Alors que les membres de la famille impériale ottomane étaient soumis à la Loi du Fratricide, les exécutions officielles des non-royaux étaient nettement plus ritualisées. Selon l’historien Godfrey Goodwin (via Smithsonian), les exécutions étaient annoncées par les jardiniers en chef du sultan. La victime potentielle était convoquée. « [I]l devait mordre sa lèvre à travers les courtoisies de l’hospitalité avant, enfin, de recevoir une coupe de sorbet. Si elle était blanche, il soupirait de soulagement, mais si elle était rouge, il tombait en désespoir, car le rouge était la couleur de la mort. » Les membres du corps d’élite des janissaires tuaient ensuite l’infortuné. Une erreur politique pouvait provoquer l’ire du sultan, et les bureaucrates ottomans redoutaient ce rituel.

Pour les hauts fonctionnaires, en particulier le grand vizir, il y avait une chance d’échapper à l’horrible sorbet rouge. Si le fonctionnaire pouvait battre le jardinier qui lui était assigné lors d’une course à pied, il pouvait éviter l’exécution. Cette coutume a perduré jusqu’au 19e siècle, la dernière instance enregistrée étant la victoire du Grand Vizir Halil Pacha. Cet homme, dont le prédécesseur a été exécuté neuf jours seulement après sa nomination, a gagné sa course et obtenu une fonction de gouverneur à Damas.

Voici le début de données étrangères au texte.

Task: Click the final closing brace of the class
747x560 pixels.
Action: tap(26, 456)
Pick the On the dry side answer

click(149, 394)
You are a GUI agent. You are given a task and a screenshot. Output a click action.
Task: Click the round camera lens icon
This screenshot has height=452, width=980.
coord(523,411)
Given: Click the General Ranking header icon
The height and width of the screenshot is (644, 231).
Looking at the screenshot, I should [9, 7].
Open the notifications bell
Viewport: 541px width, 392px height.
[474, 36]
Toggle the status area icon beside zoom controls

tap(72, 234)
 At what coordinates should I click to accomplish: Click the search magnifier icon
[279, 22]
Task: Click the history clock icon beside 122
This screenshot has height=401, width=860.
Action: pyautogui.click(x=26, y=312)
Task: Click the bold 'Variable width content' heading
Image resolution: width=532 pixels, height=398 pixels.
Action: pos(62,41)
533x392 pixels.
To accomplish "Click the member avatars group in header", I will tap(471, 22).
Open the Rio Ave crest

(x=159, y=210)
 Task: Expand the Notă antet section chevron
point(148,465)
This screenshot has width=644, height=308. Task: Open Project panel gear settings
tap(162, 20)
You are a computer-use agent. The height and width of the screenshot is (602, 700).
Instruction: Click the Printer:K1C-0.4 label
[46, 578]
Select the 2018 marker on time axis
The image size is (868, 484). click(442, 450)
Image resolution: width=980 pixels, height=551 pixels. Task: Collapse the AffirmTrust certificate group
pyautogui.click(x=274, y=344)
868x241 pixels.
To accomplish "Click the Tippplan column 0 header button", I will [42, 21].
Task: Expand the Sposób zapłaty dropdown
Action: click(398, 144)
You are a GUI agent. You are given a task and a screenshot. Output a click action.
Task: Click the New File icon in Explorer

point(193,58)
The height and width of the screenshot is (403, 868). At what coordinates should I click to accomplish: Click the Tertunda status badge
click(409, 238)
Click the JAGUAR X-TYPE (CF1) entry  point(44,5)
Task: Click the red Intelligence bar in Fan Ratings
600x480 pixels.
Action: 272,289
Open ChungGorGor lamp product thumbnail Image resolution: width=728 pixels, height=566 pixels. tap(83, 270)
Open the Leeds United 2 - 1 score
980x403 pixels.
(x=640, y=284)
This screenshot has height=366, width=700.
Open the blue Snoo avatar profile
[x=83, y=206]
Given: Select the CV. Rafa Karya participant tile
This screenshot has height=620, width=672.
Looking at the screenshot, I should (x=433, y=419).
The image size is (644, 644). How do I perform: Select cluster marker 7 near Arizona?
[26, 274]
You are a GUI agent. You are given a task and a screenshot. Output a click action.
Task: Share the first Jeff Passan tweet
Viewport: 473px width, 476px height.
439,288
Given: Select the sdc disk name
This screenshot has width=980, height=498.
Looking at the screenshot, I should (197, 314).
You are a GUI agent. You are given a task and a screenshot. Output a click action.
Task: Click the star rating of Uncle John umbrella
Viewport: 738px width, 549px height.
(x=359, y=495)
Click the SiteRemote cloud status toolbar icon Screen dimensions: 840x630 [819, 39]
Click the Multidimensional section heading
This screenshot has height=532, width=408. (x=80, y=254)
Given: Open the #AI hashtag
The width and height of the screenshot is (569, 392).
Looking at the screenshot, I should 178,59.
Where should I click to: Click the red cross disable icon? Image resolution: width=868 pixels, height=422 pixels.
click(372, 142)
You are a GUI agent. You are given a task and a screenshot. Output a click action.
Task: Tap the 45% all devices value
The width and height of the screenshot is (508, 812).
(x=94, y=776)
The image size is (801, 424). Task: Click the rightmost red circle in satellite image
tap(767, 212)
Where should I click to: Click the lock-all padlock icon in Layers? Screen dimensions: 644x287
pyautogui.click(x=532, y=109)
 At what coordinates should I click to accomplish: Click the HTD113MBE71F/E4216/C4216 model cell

Les exécutions mongoles ne devaient pas faire couler de sang

La « Histoire secrète des Mongols », une biographie du XIIIe siècle de Gengis Khan, raconte qu’à ses débuts dans la steppe mongole, il avait capturé deux chefs qui avaient trahi leurs serments envers lui. Ces derniers, s’attendant à une fin sanglante par égorgement, furent étonnés lorsque Gengis Khan ordonna leur suffocation. Cette méthode d’exécution semblait contredire le modus operandi habituel des Mongols, qui laissait souvent une traînée de destruction et de morts sanglantes derrière eux.

Il semble que les Mongols n’hésitaient pas à verser du sang lorsqu’il s’agissait de tuer des gens ordinaires, mais se conformaient à d’autres règles lorsqu’ils exécutaient des nobles. Par exemple, Hulegu Khan fit rouler dans un tapis le calife abbasside Al-Mu’tasim avant de le faire piétiner à mort par des chevaux lors du sac de Bagdad en 1258. De même, le gouverneur khwarezmien Inalchuq fut exécuté en faisant couler de l’argent fondu dans sa gorge. Selon le traducteur Urgunge Onon, les Mongols, superstitieux en ce qui concerne le sang noble, préféraient employer d’autres méthodes, souvent en piétinant leurs victimes.

Il est difficile de savoir pourquoi les Mongols avaient cette superstition. Une hypothèse est que cela permettait de donner aux nobles une mort digne, bien que pas nécessairement moins douloureuse.